Except mobs that was specially designed for skipping
If I remember correctly, there is even an achievement for skipping the eyes in ICP.
chessalavakia_ESO wrote: »Personally, I loathe skipping trash in Dungeon runs.
Sailor_Palutena wrote: »"the developers hate it when mobs that they've carefully placed are just skipped. Understandable."
What I find hard to understand and hate is how the mobs find out I have company and just ignore my tank going many meters away from me to fight other players who haven't even joined the fight yet, so I need to go back to grab them. I'm unsure how aggro works in ESO. It seems the mobs pick up players out of the blue based on mood.
If I reach a room alone and hit the mobs with an AOE, they SHOULDN'T run to previous rooms to fight players who are behind listening to NPCs talking about the dungeon quest!
Not sure how this work with sneak, but if tank goes in first and drop AoE he has soft taunt for 6-8 seconds.Sailor_Palutena wrote: »"the developers hate it when mobs that they've carefully placed are just skipped. Understandable."
What I find hard to understand and hate is how the mobs find out I have company and just ignore my tank going many meters away from me to fight other players who haven't even joined the fight yet, so I need to go back to grab them.
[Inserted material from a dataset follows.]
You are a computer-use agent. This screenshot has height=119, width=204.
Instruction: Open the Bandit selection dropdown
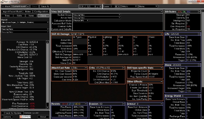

I'm unsure how aggro works in ESO. It seems the mobs pick up players out of the blue based on mood.
If I reach a room alone and hit the mobs with an AOE, they SHOULDN'T run to previous rooms to fight players who are behind listening to NPCs talking about the dungeon quest!
Interesting! So more traditional RPG game design, where the players have a broad toolset to draw from with how they approach level design and encounters, and they aren't "wrong" for thinking of alternatives to direct combat in each situation they're presented with.Supreme_Atromancer wrote: »With my idea, though, it was more like, maybe there should be a recognition that its not always dastardly players trying to break content (though its absolutely a thing sometimes), but also an expression of a desire to do the dungeon their own way, or engaging other mechanics, like stealth. Instead of working to defeat it, I think it would be fun if it was a deliberately designed-for possibility. Like you *can* mow through everything, OR... put some of those lantern guys in from Thieves Guild, and tell the players to go for it, *if they can*. There's still challenge in it, and risk of stuffing it up, but if you do it well (or learn the patterns), there's a pay-off in sucessfully "defeating" the encounter in a way other than just traditional stack, burn, repeat.
Elendir2am wrote: »You're making it sound like such crude proces "stack and burn", OP.
Lets take this out of your post:
"the developers hate it when mobs that they've carefully placed......."
Trash in dungeons are placed with different patterns, pull from pull, trash from trash. A lot of them are designed to make their stacking harder. Hiding mobs, mobs scattered in big room, ....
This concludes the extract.